There are many good reasons why the pursuit of the highest quality genomic interpretation would lead you to the latest human reference. It is more complete and fixes incorrect or partially missing genes that have known implications for human disease.
While most major projects cataloging human populations have plans to re-do all their genomic alignments to the new human reference genome, the reality is that if you want to use GRCh38, there are currently no existing population catalogs with variants called natively in your coordinate space.
Some critical annotations are on GRCh38, especially those sourced from the NCBI. These include ClinVar, RefSeq Genes, and dbSNP. But population frequencies remain a very large gap. To fill in the gap, we at Golden Helix have for many months been working through the minute details of getting very accurate and allele count corrected population catalogs and other critical interpretation resources lifted over and made available for the new human reference.
Fixing Variants and the Reference is Minor Case
In the recent update talk at ASHG, Dan MacArthur, the lead of the gnomAD/ExAC team, said that they are working on a future release of 65K genomes mapped and called natively on GRCh38.
Similarly, there has been for a long time some work to re-align the 1000 genomes raw sequence data to GRCh38. Yet at the end of the day, these projects are ongoing and there are currently no GRCh38 coordinate variant population frequencies available from 1000 Genomes, ExAC or gnomAD.
We mentioned earlier that we have implemented our own version of the UCSC LiftOver algorithm in VarSeq. This feature is available in our convert wizard in the final step as an Advanced option:
This feature improves on the base LiftOver algorithm by properly handling the mapping of both the start and stop of features to the new coordinate system and also being aware of the possibility of alleles being flipped in the reference for variants.
Why does this matter? There were a number of changes to the GRCh38 reference where an allele that turned out to be the “minor” allele was part of the human reference. This is inevitable when creating the reference from individual humans, who will naturally sometimes harbor rare or even “private” (not seen in anybody else) mutations.
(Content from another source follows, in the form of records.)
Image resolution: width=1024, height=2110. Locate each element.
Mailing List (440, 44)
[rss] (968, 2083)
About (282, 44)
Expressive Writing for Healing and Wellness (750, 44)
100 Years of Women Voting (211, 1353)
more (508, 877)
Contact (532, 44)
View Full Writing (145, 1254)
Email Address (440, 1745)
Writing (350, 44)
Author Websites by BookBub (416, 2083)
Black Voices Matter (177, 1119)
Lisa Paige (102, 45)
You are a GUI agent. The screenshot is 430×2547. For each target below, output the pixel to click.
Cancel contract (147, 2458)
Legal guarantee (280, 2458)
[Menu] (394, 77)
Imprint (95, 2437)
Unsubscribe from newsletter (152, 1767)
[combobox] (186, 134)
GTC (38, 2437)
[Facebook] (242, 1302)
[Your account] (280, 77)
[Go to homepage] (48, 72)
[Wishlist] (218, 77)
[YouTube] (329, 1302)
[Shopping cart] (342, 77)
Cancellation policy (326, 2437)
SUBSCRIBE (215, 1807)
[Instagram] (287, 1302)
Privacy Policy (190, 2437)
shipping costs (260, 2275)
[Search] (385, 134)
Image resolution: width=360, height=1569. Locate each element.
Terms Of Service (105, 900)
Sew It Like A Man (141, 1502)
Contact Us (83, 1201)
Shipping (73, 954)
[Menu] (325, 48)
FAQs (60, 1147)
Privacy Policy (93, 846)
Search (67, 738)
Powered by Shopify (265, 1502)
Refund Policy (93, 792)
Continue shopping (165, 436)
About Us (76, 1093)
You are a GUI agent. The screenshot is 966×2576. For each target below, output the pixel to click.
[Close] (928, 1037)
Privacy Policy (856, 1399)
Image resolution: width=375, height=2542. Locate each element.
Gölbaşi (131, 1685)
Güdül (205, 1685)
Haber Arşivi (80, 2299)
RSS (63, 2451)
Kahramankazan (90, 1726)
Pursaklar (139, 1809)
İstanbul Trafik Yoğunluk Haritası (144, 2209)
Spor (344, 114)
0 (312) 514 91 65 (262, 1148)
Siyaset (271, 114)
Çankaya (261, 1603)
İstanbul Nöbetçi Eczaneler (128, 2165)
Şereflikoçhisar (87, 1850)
An example of this is rs5934051, which not only used to have a T at position 13,012,911 on chromosome X, but that T never occurred in anybody else as everyone actually had a G. In fact, in the corrected allele frequency tables for 1000 genomes and gnomAD, these “variant” (now a G>T) occurs with an allele count of 0.
In many other cases, some people actually had the reference allele, but the vast majority of folks had the “alternate” and in the new reference sequence, that alternate allele is the new reference. In these cases, we go from the alternate allele frequency being greater than 50% (and not being the minor allele) to the alternate allele frequency being less than 50% (and now being the minor allele).
Clearly when lifting over critical population frequency data, we want to have our annotation counts and frequencies reflect the reference alleles in these cases, and so we have been carefully writing the bioinformatic transformations to do just that.
The Wait is Over
The end result is that from VarSeq, you will now be able to annotate against the population catalogs you have come to rely on while still using the GRCh38 reference and trusting that the frequency and allele count information is accurate!
Note that this goes beyond just flipping frequencies (0.99 -> 0.01), but also includes updating the allele count, heterozygous count and homozygous count for the entire catalog and each sub-population. Recently I noted that we improved upon the high-level frequencies counts default available for the 1000 genomes catalog and included the genotype counts for each sub-population. Those counts are also available in our GRCh38 version of the track and correctly adjusted for flipped alleles.
You can expect to find the following tracks in our repository for GRCh38:
- 1000 Genomes (Phase 3 with our Genotype Counts)
- NHLBI ESP6500
- ExAC 0.3
- gnomAD Exomes and Genomes
- RefSeq Genes
- GWAS Catalog
- OMIM Variants and Genes
- Functional Predictions:
- dbNSFP Functional Predictions 3.0
- dbscSNV splice altering predictions
Finally, here is another example of the above population catalogs on GRCh37 for an allele that was clearly a “reference in minor” situation (labels are set to the alt allele frequency):
And here the same rs2109135 variant in GRCh38 with all of our allele flipped and frequency corrected tracks:
I look forward to supporting the new and improved human reference as labs consider the migration of their bioinformatic pipelines and workflows to be natively based on GRCh38!